Im Etikettendruck werden für diese Konstruktion vorrangig glasklare Polypropylenfolien (PP) als Face Stock eingesetzt, da PP flexibel und anschmiegsam ist und sich damit auch an Rundungen und unebene Oberflächen anpassen lässt. Der Klebstoff wird auf einer glatten Folienträgeroberfläche aufgebracht, was sicherstellt, dass er nach dem Applizieren auf der Verpackung keine Trübung zeigt. Das gesamte Rollenmaterial wird auf Rollen-Etikettendruckmaschinen verarbeitet und lässt sich mit nahezu allen gängigen Druckverfahren bedrucken: Flexo-, Offset-, Sieb-, Tief- und Buchdruck sind möglich, häufig auch in Kombination. Da Texte und Motive auf transparentem Untergrund ohne ausreichenden Kontrast kaum lesbar wären, werden häufig deckend weiße Unterdruckschichten eingesetzt, was den Druckaufbau gegenüber Standardetiketten komplexer macht. Die fertig bedruckten und gestanzten Etiketten werden anschließend auf automatischen Etikettiermaschinen appliziert, wobei präzise Spende- und Andrücktechnik erforderlich ist, um Blasenbildung oder Falten zu vermeiden.

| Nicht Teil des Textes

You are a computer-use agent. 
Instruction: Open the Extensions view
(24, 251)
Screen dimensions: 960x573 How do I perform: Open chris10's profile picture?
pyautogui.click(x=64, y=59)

Für den Etikettendruck ist dieser Etikettentyp aus mehreren Gründen bedeutsam. Auf der Herstellerseite stellen die hohe Materialreinheit, die exakte Abstimmung von Folie und Klebstoff sowie die Anforderungen an Registerhaltigkeit und Transparenz erheblich höhere Qualitätsmaßstäbe dar als bei Standardpapieretiketten. Jede Verunreinigung oder Klebstofftrübung ist auf dem transparenten Untergrund sofort erkennbar. Für Einkäufer und Verwender bietet der No-Label-Look eine wirtschaftlichere Alternative zum Direktdruck auf Verpackungen: Etiketten können bei Designwechseln, Sortenwechseln oder geänderten Kennzeichnungsvorschriften einfach ausgetauscht werden, ohne die Primärverpackung anzupassen. Die Materialkosten liegen allerdings über denen von Standardpapieretiketten, da glasklare PP-Folien, PET-Träger und Spezialklebstoffe kostenintensiver sind. Typische Einsatzbereiche sind die Getränkeindustrie, die Kosmetikbranche sowie hochwertige Lebensmittelverpackungen, überall dort also, wo Produkttransparenz und ein puristischer Markenauftritt gefragt sind. Unabhängig vom optischen Konzept müssen auch Clear-on-Clear-Etiketten sämtliche gesetzlichen Kennzeichnungspflichten erfüllen, in der EU etwa die Vorgaben der Lebensmittelinformationsverordnung (LMIV, VO (EU) Nr. 1169/2011) hinsichtlich Mindestschriftgrößen und Pflichtangaben, was die Layoutgestaltung bei vollständig transparentem Hintergrund zusätzlich einschränkt.